>>

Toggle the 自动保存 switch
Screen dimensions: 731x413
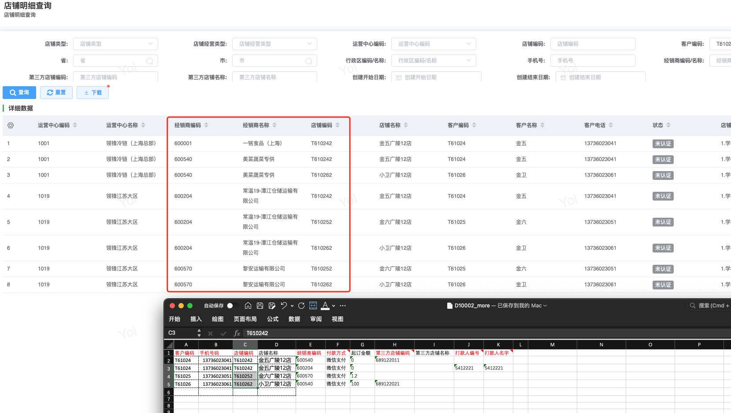point(232,306)
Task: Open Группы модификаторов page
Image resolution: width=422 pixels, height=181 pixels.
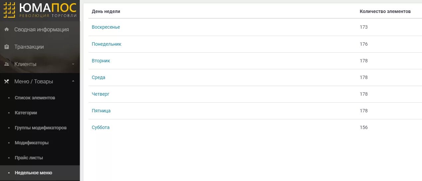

<<

Please set down each line of the listing above word for word, skipping any pictures.

▶ _Exercise solution_:
Toggle the 自动保存 switch
Screen dimensions: 731x413
point(232,306)
Task: Open Группы модификаторов page
Image resolution: width=422 pixels, height=181 pixels.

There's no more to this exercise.